Jeudi 22 janvier 2026

Alors on s’assied l’un à côté de l’autre, je ne savais pas que l’on se retrouverait ici, même si la scène, qu’on soit dessus ou face à elle, est de nos habitudes. La dernière fois que nous nous sommes vus, c’était dans un autre théâtre, c’était l’automne, d’ailleurs le directeur est là, au bout de la première rangée de sièges et c’est là qu’elle commente sa prise de poids, à lui, et aussi à l’homme debout avec qui il parle. Le premier est effectivement un homme gros. Le deuxième a plutôt le corps assez habituel d’un homme sans doute à peine plus âgé que moi, robuste, un ventre qui s’aperçoit sous la chemise, il pourrait d’ailleurs être assez séduisant. Je crois qu’elle plaisante, puisqu’elle insiste un peu de son ton gouailleur. Mais lorsqu’elle dit “dégueulasse”, je me fige. “Tu n’es pas d’accord ?”, elle demande. “Heu, non”, je réponds, en n’imaginant pas un jour avoir ce genre de discussion avec elle. Je n’ose pas lui dire que je ne comprends même pas qu’on puisse exprimer cela à voix haute, je n’ose pas lui dire que même si on le pense, on devrait le garder pour soi, que l’expression du dégoût me dégoûte. J’ai envie de disparaître, autour de nous des spectateurs ont peut-être entendu, parce qu’elle parle fort, trop. Elle me demande alors, étonnée par ma réponse et peut-être mon recul — parce que oui, alors, j’éloigne d’elle mon visage, mes épaules — si ce type de corps me plait. Je ne comprends même pas qu’elle ose me poser la question, je dis que oui, non, enfin ça dépend, le visage, l’attitude, je n’ai pas envie de parler de cela avec elle, cela ne la regarde pas, d’ailleurs je le rapporte dans ces lignes en me demandant si cela a sa place. “Tu as eu des amoureux gros ?”, elle demande. Ma réponse l’étonne.

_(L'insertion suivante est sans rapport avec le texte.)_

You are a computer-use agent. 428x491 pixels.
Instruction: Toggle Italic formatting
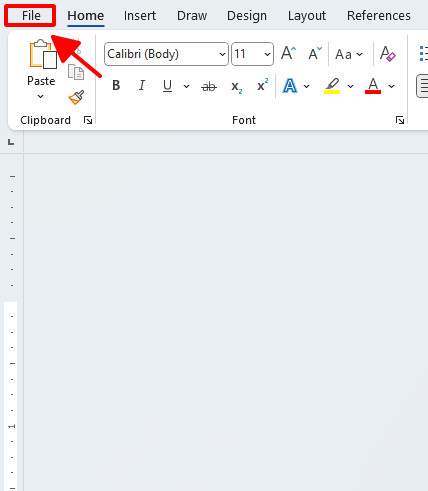tap(142, 86)
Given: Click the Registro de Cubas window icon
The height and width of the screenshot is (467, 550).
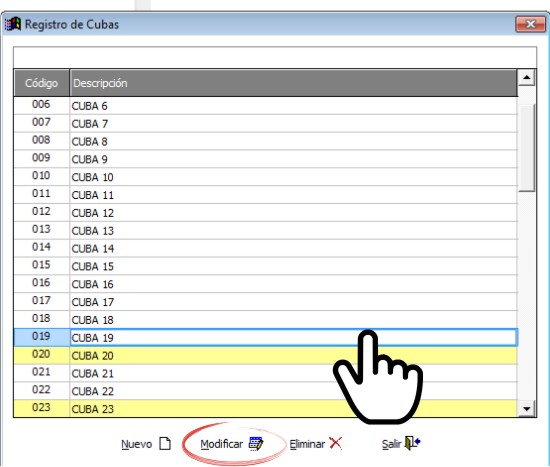Looking at the screenshot, I should click(x=13, y=24).
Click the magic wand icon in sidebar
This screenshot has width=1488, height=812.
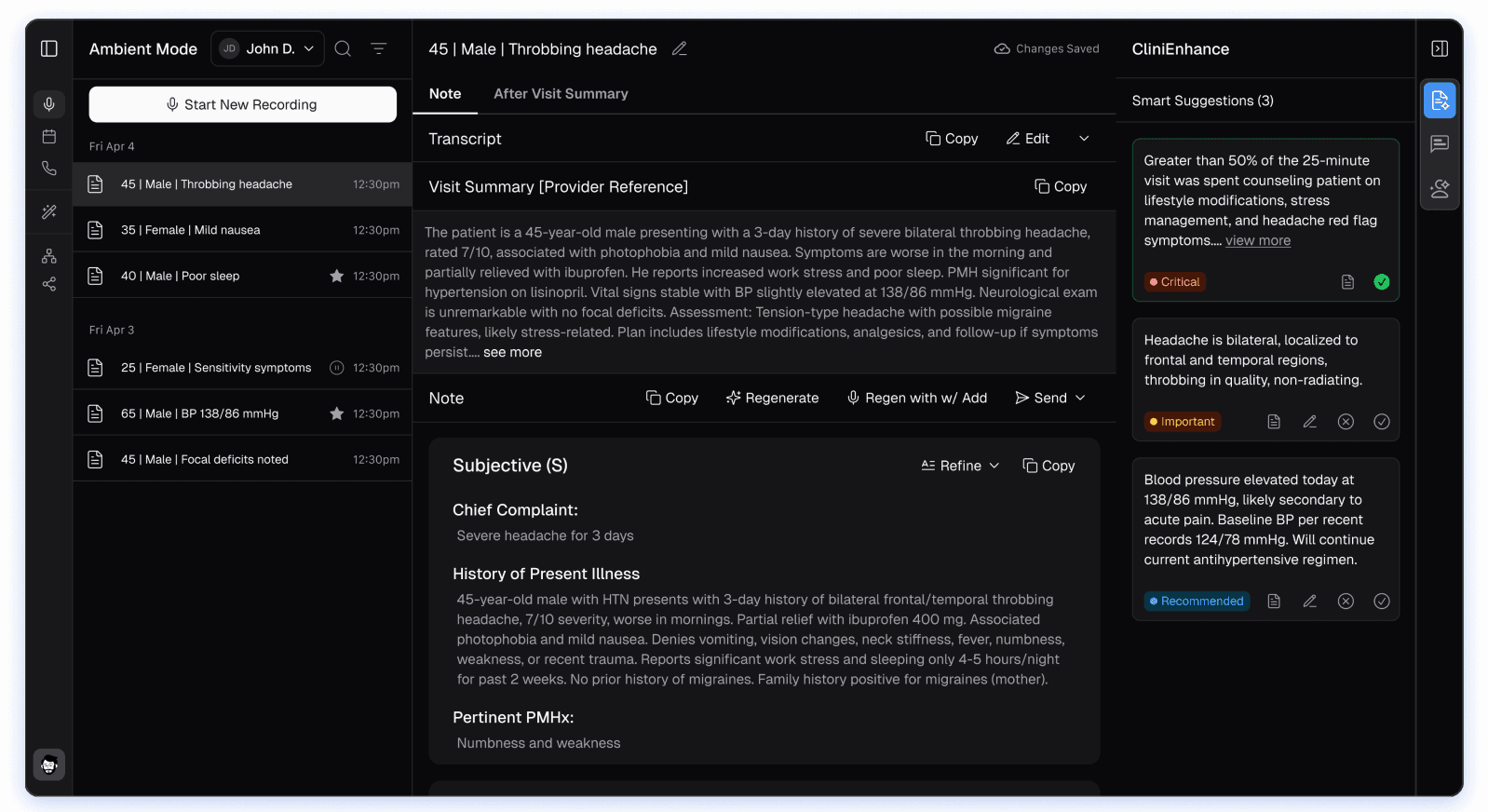tap(49, 212)
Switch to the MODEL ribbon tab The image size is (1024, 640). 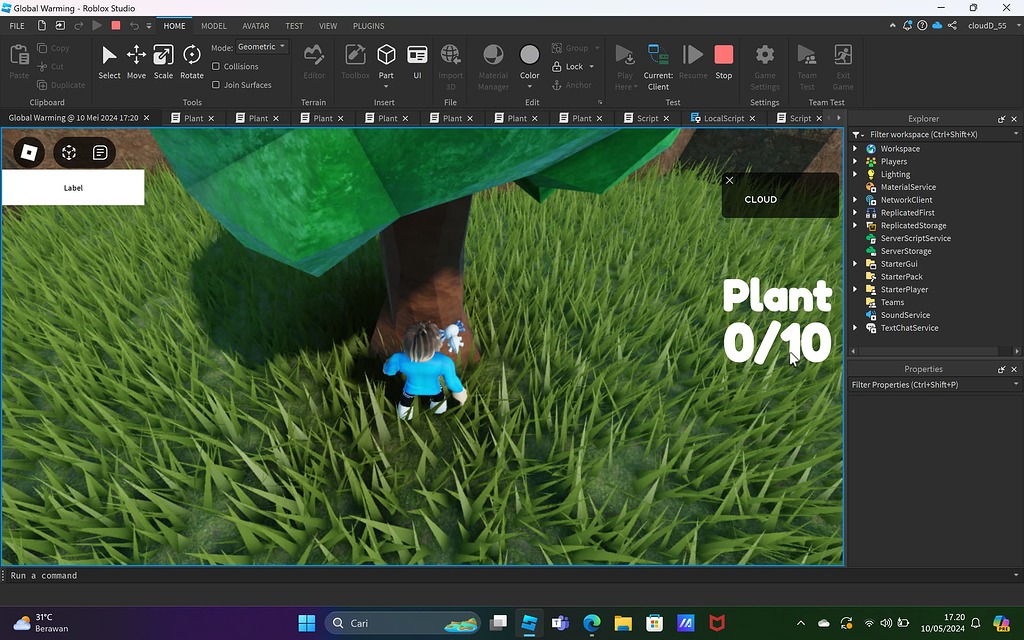(x=214, y=26)
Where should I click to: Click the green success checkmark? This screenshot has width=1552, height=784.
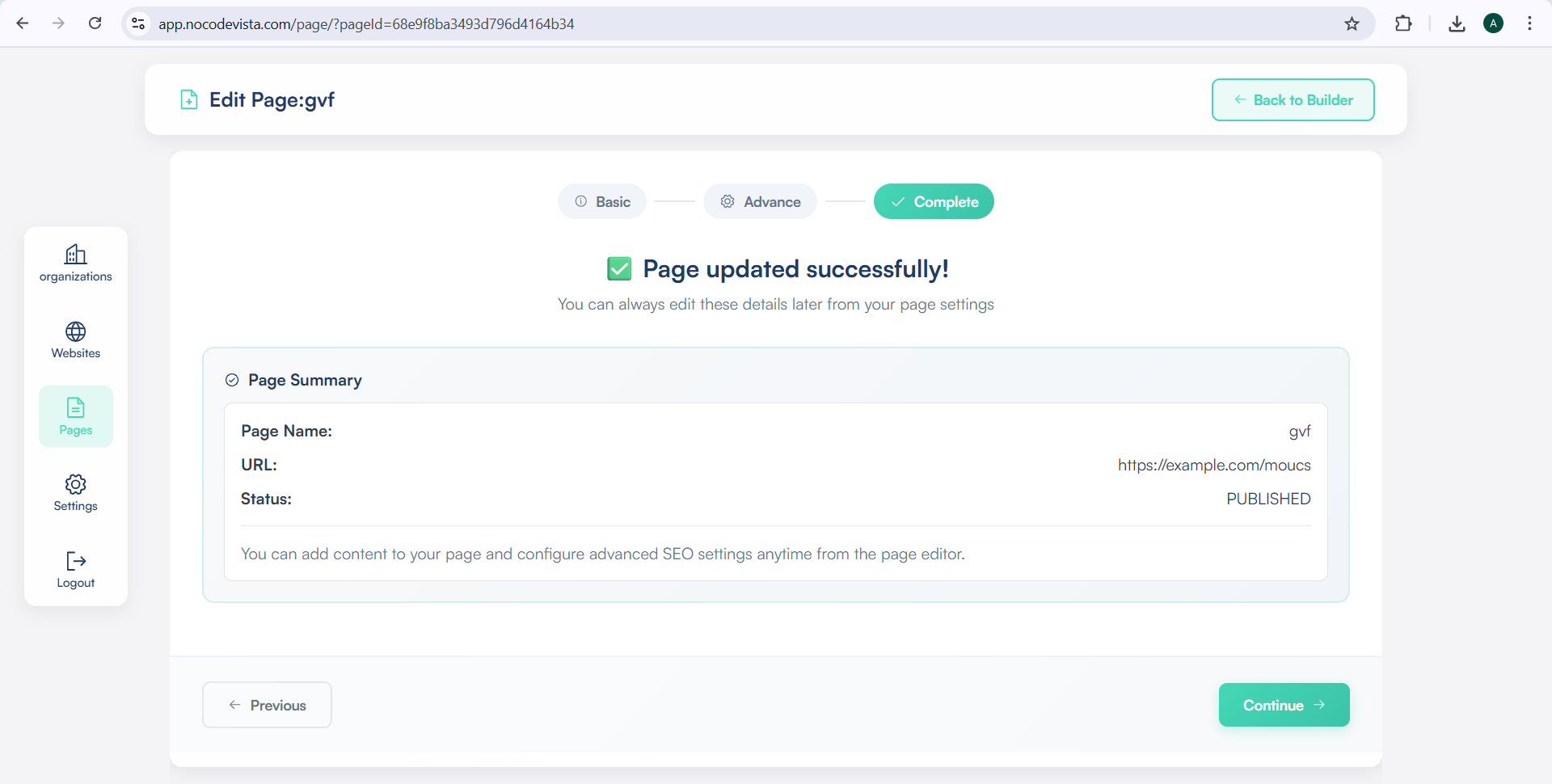point(619,269)
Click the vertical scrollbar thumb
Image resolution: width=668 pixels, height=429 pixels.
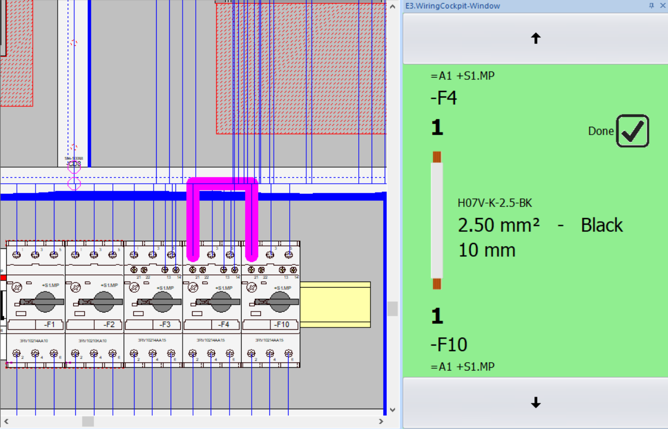tap(392, 309)
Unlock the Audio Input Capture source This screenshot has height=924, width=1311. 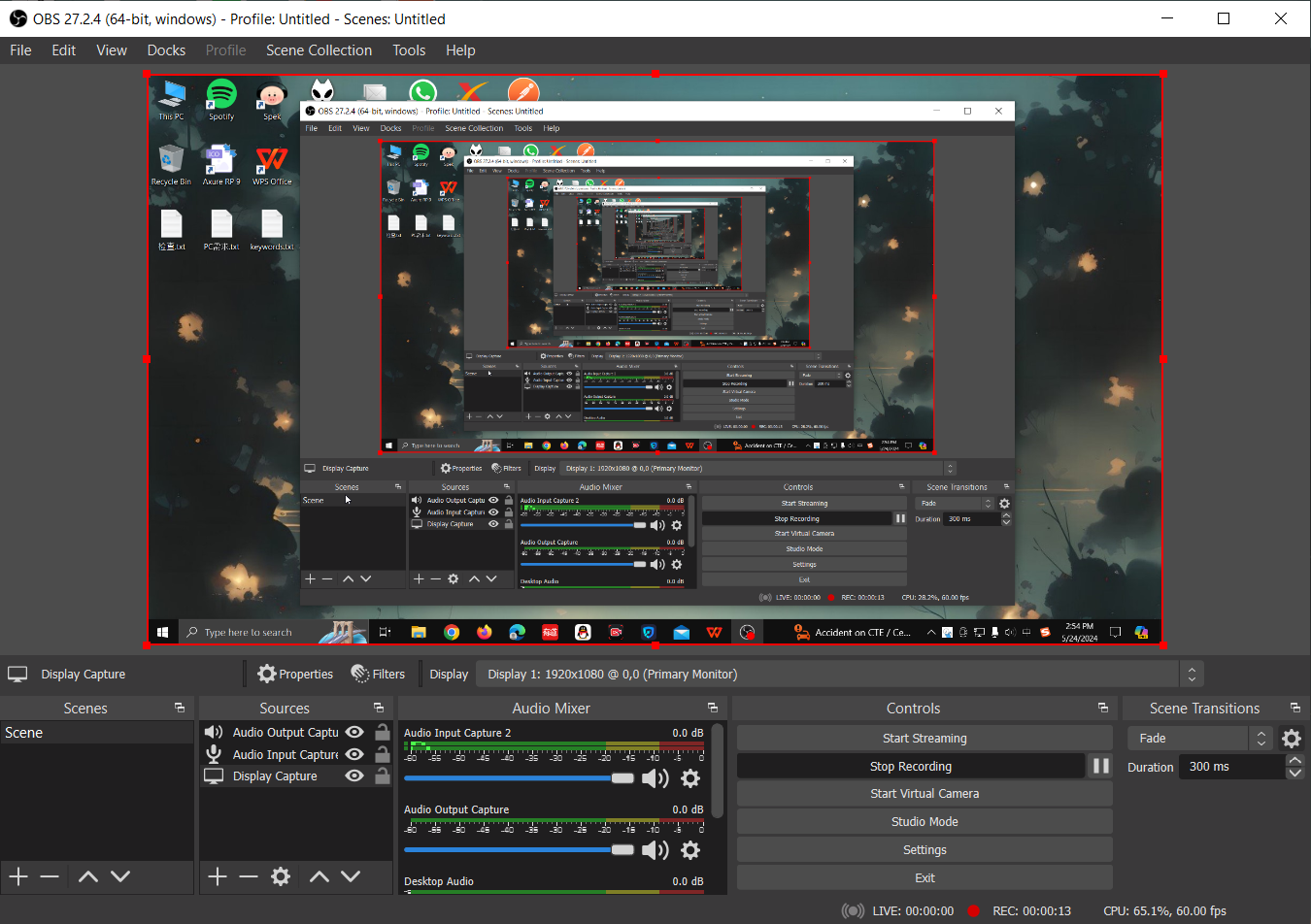click(x=383, y=754)
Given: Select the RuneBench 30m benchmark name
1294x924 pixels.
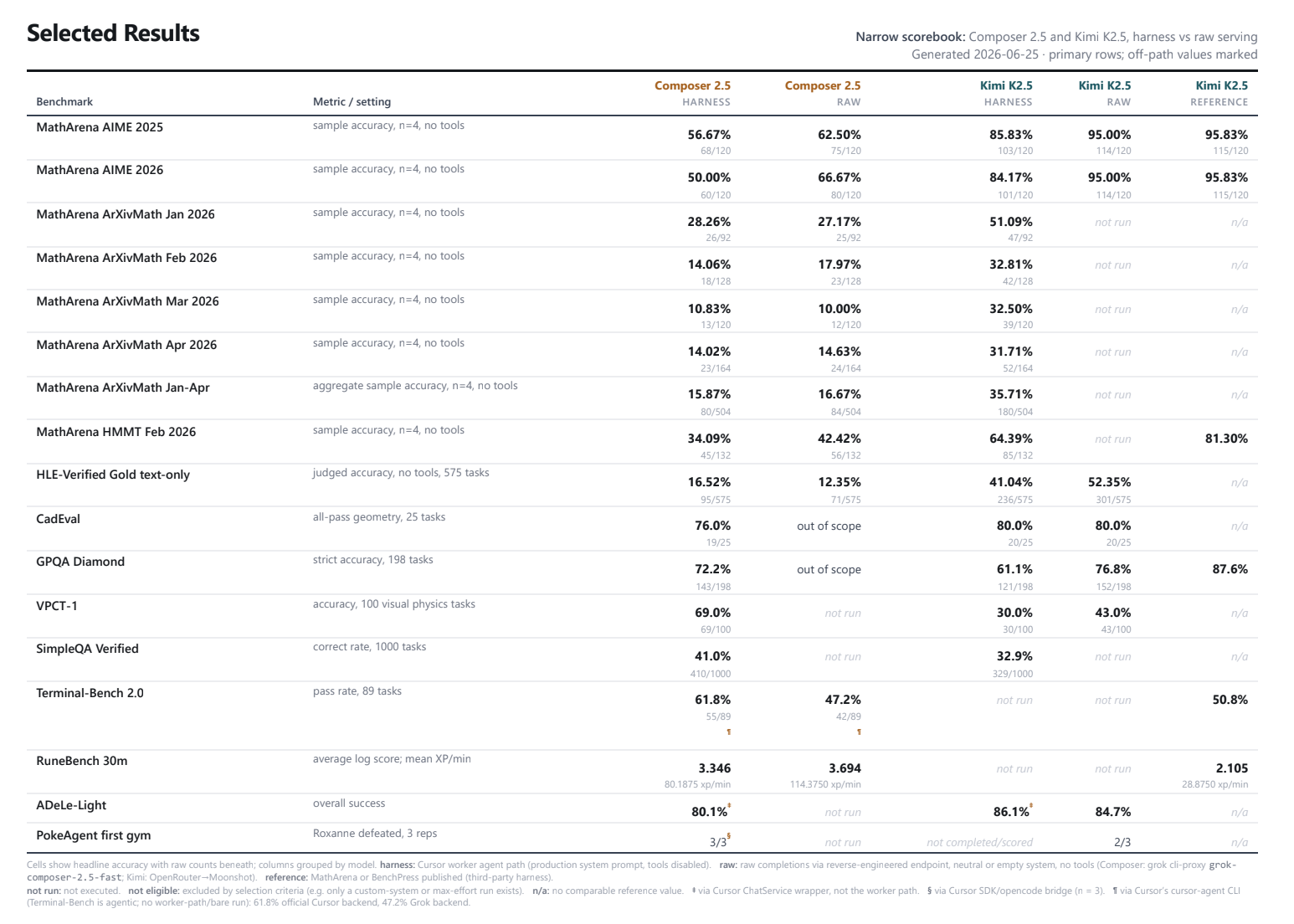Looking at the screenshot, I should (82, 761).
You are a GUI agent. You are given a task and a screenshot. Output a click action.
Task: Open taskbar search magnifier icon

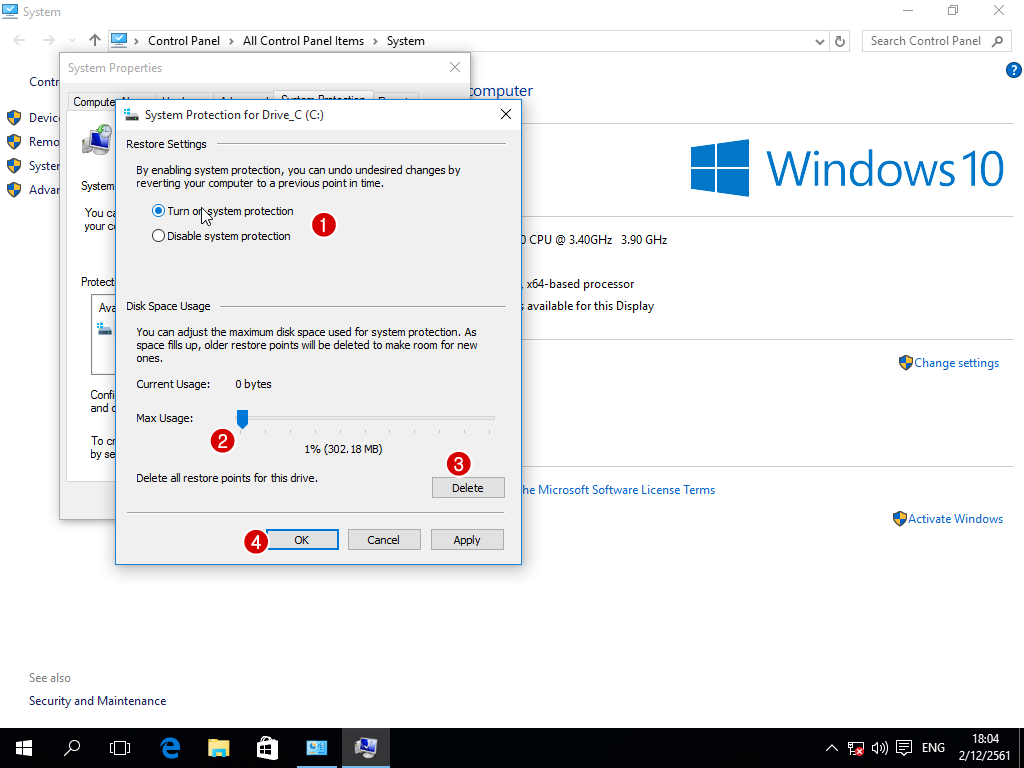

Enfin sur scène l’artiste arrive. Une femme. Grosse.

L’artiste ? Lumineuse dès les premiers instants. Durant quarante minutes, elle m’emporte dans le type de mise en scène que j’aime — il y a de la vidéo, du son, elle lit —, dans le type de proposition que j’aime — c’est politique, hautement, ça parle de la colonisation et de la mort aussi — et qui me semble nécessaire. C’est intime et au-delà, c’est elle et tout le monde. Je crois que sur les sièges rouges, la foule venue l’écouter est entièrement blanche.

Ma voisine applaudit un peu. Elle n’a pas aimé le texte.

Elle préfèrera le deuxième spectacle. Moi ? Oui, non, incomparable, c’est un grand écart, on passe à la folie, au foutraque. Ça parle de la mort. On rit.